Am 7. November langt Collot d’Herbois, am 10. Joseph Fouché in Lyon an. Sie gehen sofort an die Arbeit. Aber vor die eigentliche Tragödie stellen der entlassene Komödiant und sein expriesterlicher Helfer noch ein kurzes Satyrspiel, das herausforderndste und frechste vielleicht der ganzen Französischen Revolution: eine Art schwarzer Messe am hellichten Tag. Die Totenfeier für den Märtyrer der Freiheit, Chalier, bildet den Vorwand für diese Orgie atheistischen Überschwangs. Als Vorspiel werden um acht Uhr morgens alle Kirchen ihrer letzten frommen Wahrzeichen beraubt, die Kruzifixe von den Altären gerissen, Decken und Meßgewänder weggerafft; dann sammelt sich ein ungeheurer Zug durch die ganze Stadt zum Platz des Terreaux. Vier aus Paris gekommene Jakobiner tragen auf einer mit dreifarbigen Teppichen bedeckten Sänfte die Büste Chaliers, über und über mit Blumen geschmückt, neben ihr eine Urne mit seiner Asche, sowie in einem kleinen Käfig eine Taube, die den Märtyrer im Gefängnis getröstet haben soll. Feierlich und ernst schreiten hinter der Tragbahre die drei Prokonsuln zu dem neuartigen Kirchendienst, der die Göttlichkeit des Märtyrers der Freiheit, Chalier, des »Dieu sauveur mort pour eux« dem Volk von Lyon pomphaft bezeugen soll. Aber diese an sich schon unangenehme pathetische Zeremonie erniedrigt noch eine besonders peinliche, eine stupide Geschmacksverirrung: eine lärmende Rotte schleppt im Triumph und mit indianischem Tanz die aus den Kirchen geraubten Meßgefäße, Kelche, Ziborien und Heiligenbilder heran; hinter ihnen trottet ein Esel, dem man eine gestohlene Bischofsmitra kunstvoll über die Ohren gestülpt hat. An den Schweif des armen Grautieres haben sie ein Kruzifix und die Bibel gebunden – so pendelt am hellichten Tag, zum Gaudium eines brüllenden Pöbels, das Evangelium an einem Eselsschwanz im Straßendreck.

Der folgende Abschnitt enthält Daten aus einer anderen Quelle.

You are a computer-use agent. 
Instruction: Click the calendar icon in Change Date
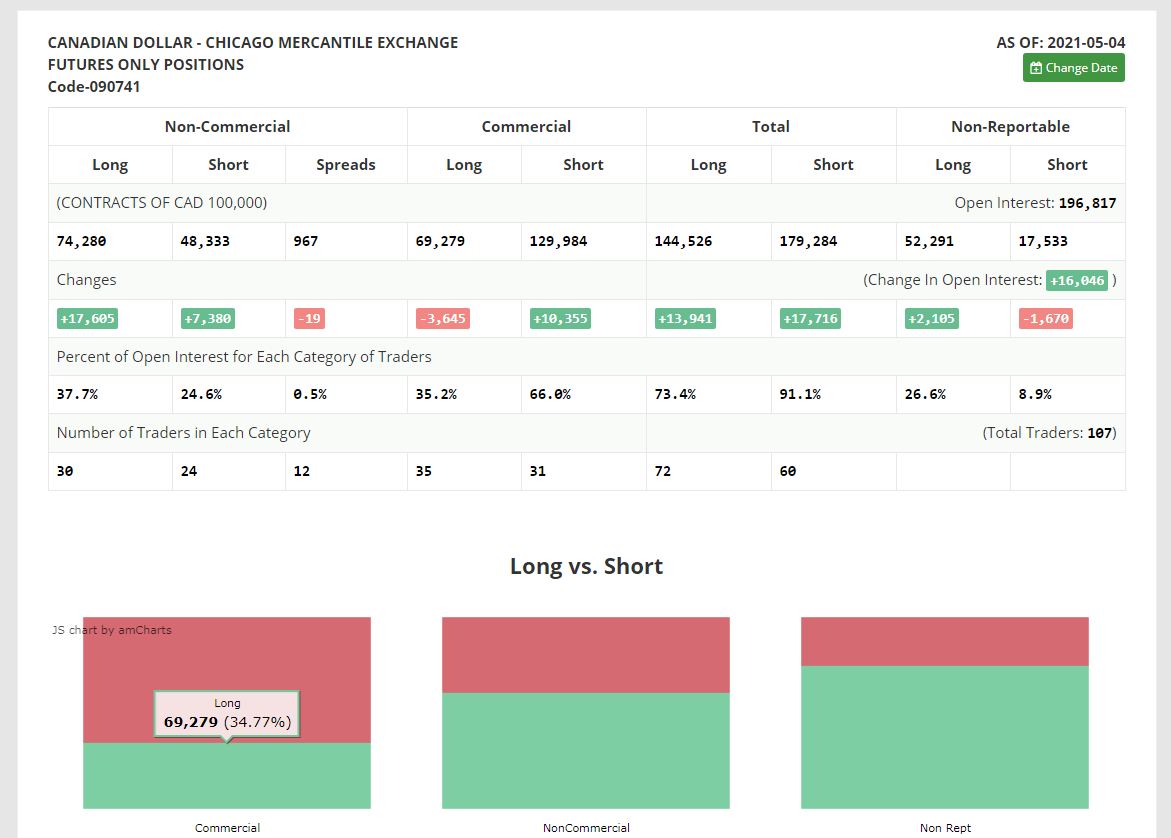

Endlich gebieten kriegerische Fanfaren Halt. Auf dem großen Platz, wo aus Wiesengrün ein Altar aufgerichtet ist, werden die Büste Chaliers und die Urne feierlich hingestellt, und die drei Volksrepräsentanten verbeugen sich ehrfürchtig vor dem neuen Heiligen. Zuerst peroriert der gelernte Schauspieler Collot d’Herbois, dann spricht Fouché. Der im Konvent so beharrlich zu schweigen wußte, hat plötzlich seine Stimme wiedergefunden und himmelt in überschwenglichem Anruf die gipserne Büste an: »Chalier, Chalier, du bist nicht mehr! Verbrecher haben dich, den Märtyrer der Freiheit, hingeopfert, aber das Blut dieser Verbrecher soll das einzige Sühnopfer sein, das deine erzürnten Manen erfrischen soll. Chalier! Chalier! Wir schwören vor deinem Bilde, dein Martyrium zu rächen, und das Blut der Aristokraten soll dir als Weihrauch dienen.« Der dritte Volksbeauftragte ist weniger beredt als der zukünftige Aristokrat, als der kommende Herzog von Otranto. Er küßt nur demütig die Stirn der Büste und schmettert über den ganzen Platz ein »Tod den Aristokraten!«


Nach diesen feierlichen drei Anbetungen wird ein großer Scheiterhaufen entzündet. Ernst sieht der vor kurzem noch tonsurierte Joseph Fouché mit seinen beiden Kollegen zu, wie das Evangelium vom Eselsschweif abgeschnitten und ins Feuer geworfen wird, um dort inmitten der angefachten Lohe aus Kirchengewändern, Meßbüchern, Hostien und Holzheiligen in Rauch aufzugehn. Dann läßt man noch den grauen Vierfüßler aus einem heiligen Kelche trinken als Belohnung für seinen blasphemischen Dienst, und nach Beendigung dieser grellen Geschmacklosigkeiten tragen die vier Jakobiner die Büste Chaliers auf ihren Schultern in die Kirche zurück, wo sie feierlich auf den Altar an Stelle des zerschmetterten Christusbildes hingestellt wird.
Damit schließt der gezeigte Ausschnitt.